Canada's plans to buy the Boeing F/A-18E/F Super Hornet may be off the table, but details of the originally requested configuration show a Raytheon-made targeting pod's grip on the Boeing fighter is under pressure from a Lockheed Martin alternative that was long considered incompatible.

Though a dispute between Boeing and Bombardier has thrown cold water on the Canadian deal, the potential sale would have put Lockheed Martin’s AN/AAQ-33 Sniper Advanced Targeting Pods onto the F/A-18s. The shift from ATFLIR toward Sniper began more than a decade ago, with a Lockheed Martin flight test aboard a Super Hornet that stoked a US Navy review of its targeting pods. Due to budget constraints, the study never materialized into a request for proposals, and the navy continues to fly Raytheon’s Advanced Targeting Forward Looking Infrared (ATFLIR) on its Super Hornet fleet.

Though sequestration has stalled the new pod effort, Sniper remains high on the US Navy’s desired capabilities list, says Don Bolling, director of business development at Lockheed missiles and fire control. Lockheed already fields Sniper on Canada’s current fleet of CF-18s, following a 2007 upgrade that involved no aircraft modifications. Last May, Lockheed announced a Sniper delivery to the Kuwait Air Force’s F/A-18C/D Hornet fleet.

In 2015, Sniper flew its first successful flight aboard a US Navy F/A-18F at Naval Air Weapons Station China Lake, California. Lockheed flew the pod on the Super Hornet’s centerline, whereas ATFLIR rides on the aircraft’s cheek station.

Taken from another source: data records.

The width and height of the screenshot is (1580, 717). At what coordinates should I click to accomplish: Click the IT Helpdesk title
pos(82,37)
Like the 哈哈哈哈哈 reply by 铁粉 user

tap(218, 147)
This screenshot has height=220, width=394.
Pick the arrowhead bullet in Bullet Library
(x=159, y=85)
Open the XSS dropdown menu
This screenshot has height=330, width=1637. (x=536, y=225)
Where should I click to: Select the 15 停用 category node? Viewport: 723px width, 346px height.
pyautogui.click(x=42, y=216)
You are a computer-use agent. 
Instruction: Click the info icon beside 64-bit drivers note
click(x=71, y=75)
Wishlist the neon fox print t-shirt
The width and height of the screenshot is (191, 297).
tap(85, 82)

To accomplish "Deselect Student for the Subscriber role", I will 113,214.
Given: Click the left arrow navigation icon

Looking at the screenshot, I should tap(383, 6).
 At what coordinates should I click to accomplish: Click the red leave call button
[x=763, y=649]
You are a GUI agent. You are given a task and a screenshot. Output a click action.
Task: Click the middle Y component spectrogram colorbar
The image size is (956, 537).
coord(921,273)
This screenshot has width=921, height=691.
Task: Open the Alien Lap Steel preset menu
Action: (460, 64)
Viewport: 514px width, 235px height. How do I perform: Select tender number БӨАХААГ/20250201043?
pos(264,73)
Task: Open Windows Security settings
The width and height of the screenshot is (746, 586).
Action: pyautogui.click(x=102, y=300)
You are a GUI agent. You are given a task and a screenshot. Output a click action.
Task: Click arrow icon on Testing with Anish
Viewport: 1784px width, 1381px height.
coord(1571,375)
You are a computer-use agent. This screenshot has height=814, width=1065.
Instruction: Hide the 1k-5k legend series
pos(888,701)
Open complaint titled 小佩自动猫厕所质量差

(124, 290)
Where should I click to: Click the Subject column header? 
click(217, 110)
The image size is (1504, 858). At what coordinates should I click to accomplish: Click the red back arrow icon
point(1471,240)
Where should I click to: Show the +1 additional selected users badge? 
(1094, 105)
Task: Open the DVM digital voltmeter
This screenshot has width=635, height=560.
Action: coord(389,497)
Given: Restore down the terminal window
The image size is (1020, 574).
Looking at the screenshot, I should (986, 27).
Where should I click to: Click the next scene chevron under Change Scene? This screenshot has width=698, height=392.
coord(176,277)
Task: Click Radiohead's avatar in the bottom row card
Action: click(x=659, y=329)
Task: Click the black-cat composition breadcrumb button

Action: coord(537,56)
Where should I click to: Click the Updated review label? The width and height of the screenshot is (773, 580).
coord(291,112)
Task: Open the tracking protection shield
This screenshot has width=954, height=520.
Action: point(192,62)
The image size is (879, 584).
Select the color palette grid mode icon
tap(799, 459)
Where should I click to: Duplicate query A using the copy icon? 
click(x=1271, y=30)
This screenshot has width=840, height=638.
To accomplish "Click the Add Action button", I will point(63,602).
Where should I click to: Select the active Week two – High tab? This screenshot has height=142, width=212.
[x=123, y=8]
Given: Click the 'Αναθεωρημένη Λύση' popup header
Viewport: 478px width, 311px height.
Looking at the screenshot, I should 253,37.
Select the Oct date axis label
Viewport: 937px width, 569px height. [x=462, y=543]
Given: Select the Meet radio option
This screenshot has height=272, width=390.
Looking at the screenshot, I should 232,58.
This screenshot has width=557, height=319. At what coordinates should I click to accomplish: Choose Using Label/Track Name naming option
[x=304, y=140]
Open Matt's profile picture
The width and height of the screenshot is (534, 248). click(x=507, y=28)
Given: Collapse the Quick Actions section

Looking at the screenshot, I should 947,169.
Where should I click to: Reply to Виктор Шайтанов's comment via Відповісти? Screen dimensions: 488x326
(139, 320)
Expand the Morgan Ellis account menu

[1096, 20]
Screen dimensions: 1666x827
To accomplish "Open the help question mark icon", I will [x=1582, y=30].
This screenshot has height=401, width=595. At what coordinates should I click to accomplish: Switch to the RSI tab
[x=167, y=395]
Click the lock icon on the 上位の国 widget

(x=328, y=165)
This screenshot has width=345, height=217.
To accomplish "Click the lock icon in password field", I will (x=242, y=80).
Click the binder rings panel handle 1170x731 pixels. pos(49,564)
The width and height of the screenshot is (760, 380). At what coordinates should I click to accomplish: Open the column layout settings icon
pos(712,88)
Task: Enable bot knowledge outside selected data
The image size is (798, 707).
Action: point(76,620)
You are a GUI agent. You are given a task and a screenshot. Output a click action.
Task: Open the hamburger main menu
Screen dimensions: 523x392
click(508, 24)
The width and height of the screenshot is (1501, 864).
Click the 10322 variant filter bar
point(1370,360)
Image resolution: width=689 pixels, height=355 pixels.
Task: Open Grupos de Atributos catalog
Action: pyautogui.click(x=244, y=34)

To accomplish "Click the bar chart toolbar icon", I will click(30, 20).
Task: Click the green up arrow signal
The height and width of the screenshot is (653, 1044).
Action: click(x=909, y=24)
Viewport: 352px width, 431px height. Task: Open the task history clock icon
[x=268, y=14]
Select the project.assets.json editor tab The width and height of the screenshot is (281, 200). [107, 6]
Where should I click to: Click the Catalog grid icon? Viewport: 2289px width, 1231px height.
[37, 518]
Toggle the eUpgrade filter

Under an internal research and development programme, Lockheed designed a prototype adapter unit that allowed Sniper to mount to the F/A-18E/F. Following several foreign military sales, Lockheed is refining the adapter design, in conjunction with Boeing and the navy, a navy spokesman tells FlightGlobal. The Sniper pod’s internal environmental control system, which regulates cooling, is independent from the aircraft’s environmental control system. A two-way data link module, located inside the adapter, relies on the aircraft ECS for cooling air, the navy spokesman says.

The CF-18 adapter is a different design which fits the outer mold-line on the legacy F/A-18A-D Hornets. The US Navy’s Super Hornet has a square inlet while the older F/A-18C/D model has a rounded inlet, which requires a different mounting structure, Bolling says.